USD 445 Indian Education Program
Erin Lee, Director
It is the mission of the USD 445 Indian Education Program to support local educational agencies, individual tribes, organizations, post-secondary institutions, and other entities in meeting the unique educational and culturally related academic needs of American Indian students.
The USD 445 Indian Education Program is primarily funded through two grants:
- The Title VI U.S. Department of Education
To be eligible for programs funded through the Title VI grant, students are NOT required to possess their own tribal certification but must have a parent or grandparent who DO possess their own tribal registration card.
- JOM (Johnson O’Malley, Bureau of Indian Education/Cherokee Nation)
To be eligible for programs funded through the JOM grant, students MUST possess their own tribal certification or tribal membership from a federally recognized tribe.
In order for the USD 445 Indian Education program to continue to receive ongoing grant support under these programs, it is critical that parents continue to enroll their qualifying students in the program. Currently the district has 401 students enrolled and participating in the Title VI program and 155 students enrolled and participating in JOM.
The USD 445 Indian Education Program is currently comprised of three main components:
- Elementary Initiatives
- Middle/High School Initiatives
- Community Outreach Initiatives
- Students enrolled in either program, Title VI or JOM, have the opportunity to participate in our after-school “Indian Club”. Available to attend one day each week, September through April, students in grades K-6 are provided opportunities to learn about their American Indian culture and heritage through storytelling, crafts, music, games, and presentations.
- Students who participate in the Indian Club activities throughout the year may also attend an end of the year field trip to the Woolaroc Museum.
- Additionally the district assess all Title VI/JOM students test scores in Reading and Math annually and tutoring services are made available to all students needing extra assistance.
- Finally, for students enrolled in the JOM Program, a portion of their yearly book fees are paid through the grant.
Middle/High School Component
- Students enrolled in either program are offered the opportunity to attend monthly meetings and participate in field trips through the individual school’s Native American Clubs. These activities and field trips are geared to educate the students about their unique culture and heritage. Examples of these activities include the annual Native American Food & Craft Day, Community Service-Learning field trips, participation in the FKHS Homecoming and City Christmas parades, and team building activities.
- As with the elementary component, tutoring services are available to those Native American Middle/High school students who are in need of extra assistance.
- For students enrolled in the JOM Program, a portion of their yearly book fees are paid through the grant.

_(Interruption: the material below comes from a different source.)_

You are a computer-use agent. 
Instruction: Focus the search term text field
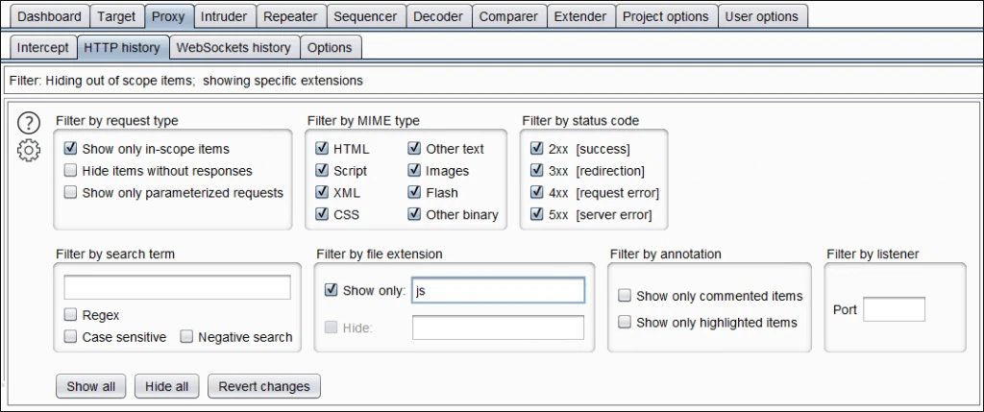177,287
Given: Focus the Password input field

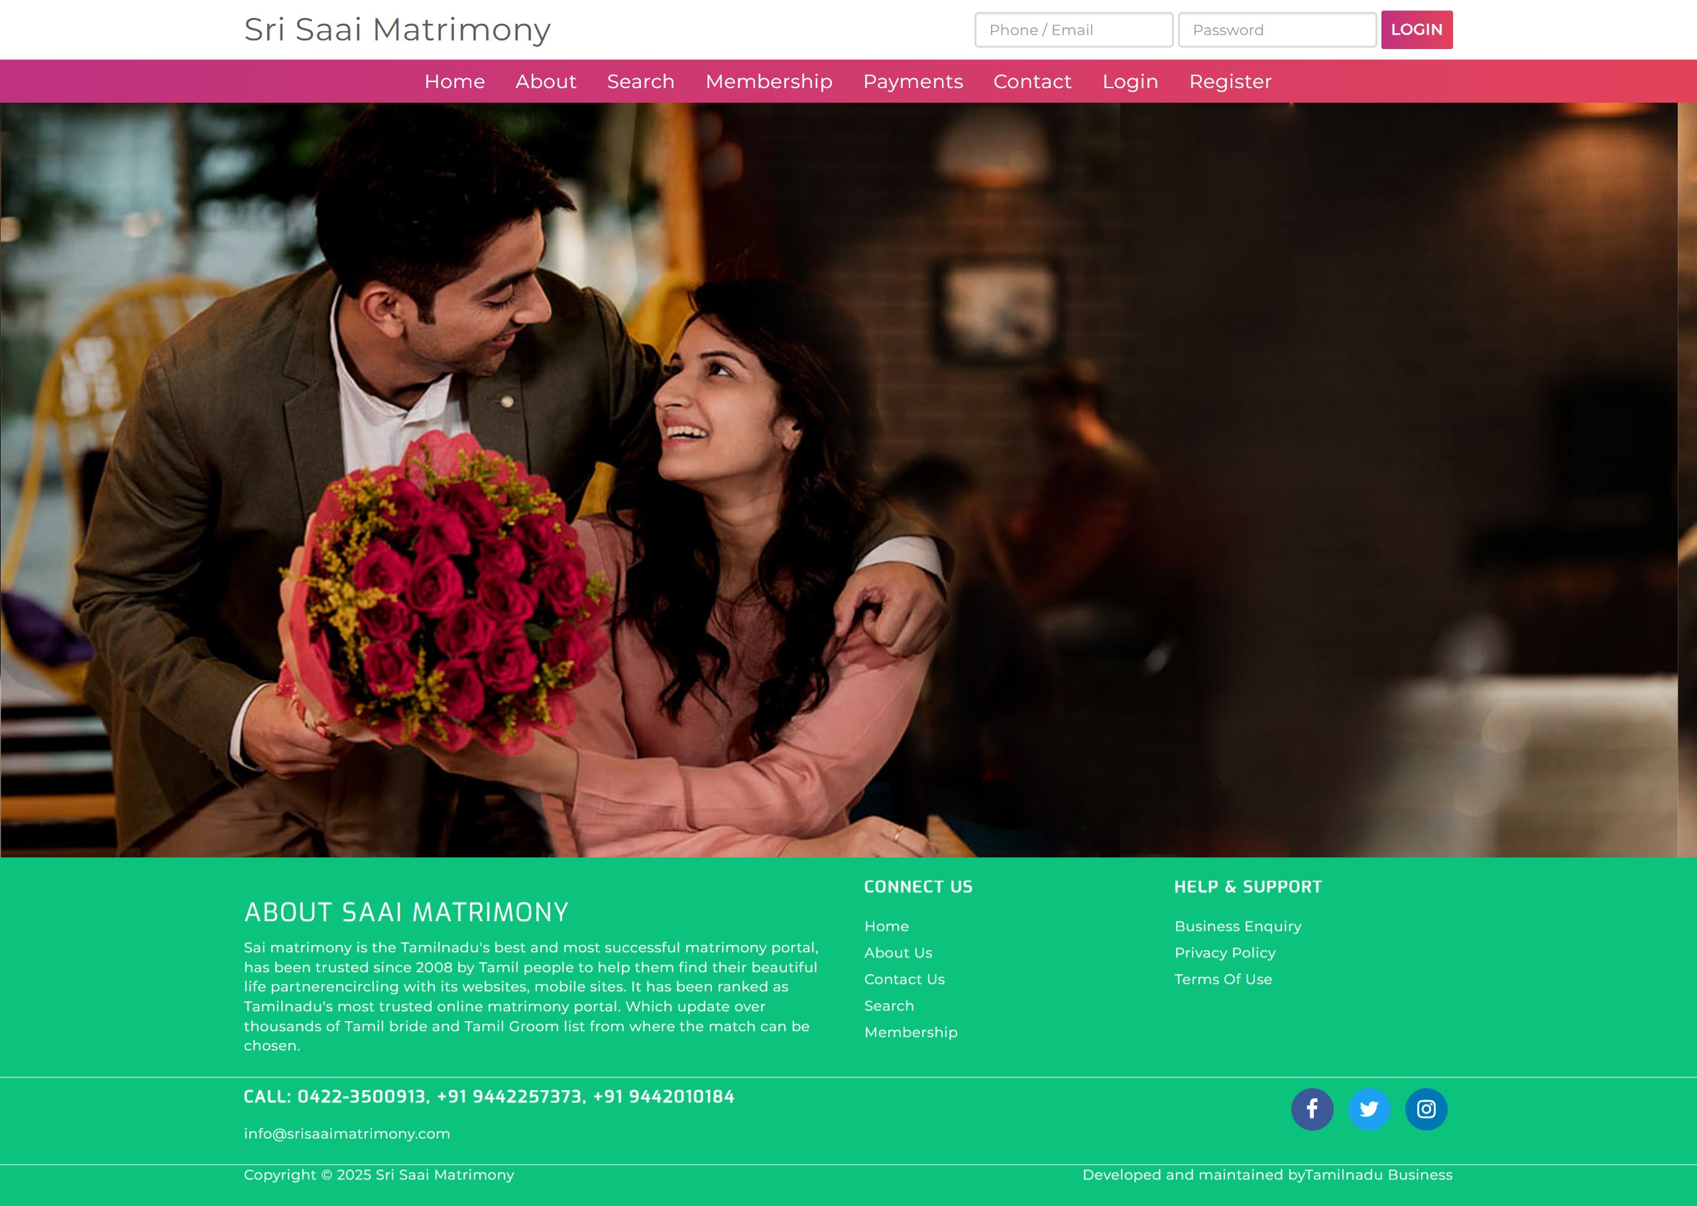Looking at the screenshot, I should point(1277,30).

- All High School seniors enrolled in the JOM Program receive $25.00 towards the purchase of their senior cap and gown. Additionally, these students are invited to attend a luncheon honoring their graduation and academic achievement where they receive additional information about college and post-graduation resources.
Community Outreach Component
- Participants of Middle/High School Native American Clubs participate in various community service activities to be determined each year.
- Participants of the Middle and High School Native American Clubs combine their efforts to decorate and ride on a float for the FKHS Homecoming and City Christmas Parades.
- The USD 445 Indian Education Program facilitates several community outreach programs each year including a Native American pow-wow themed presentation held at Community Elementary School, featuring dancers/drummers and attended by all elementary students. Each September a Native American Unity Gathering is hosted on a Saturday that is open to general public highlighting Native American heritage and culture. Lastly, each year during Coffeyville’s Dalton Defender Day celebration, the program facilitates a dancing and drumming presentation, providing yet another opportunity to share Native American culture with the broader public.
Other Community Service/Service Learning opportunities are offered to all students with the intent of further instilling Native American attributes such as respect, integrity, self-confidence, cooperation, commitment, responsibility, and leadership. Through a partnership with Native American Fellowship, Inc., USD 445 American Indian students are encouraged to attend NAFI’s Youth Group meetings and educational opportunities such as Cherokee Language classes that are currently being offered.
Lastly, the Indian Education Program Director is available to provide resources and assist, if possible, those students applying for their own tribal certification/tribal membership.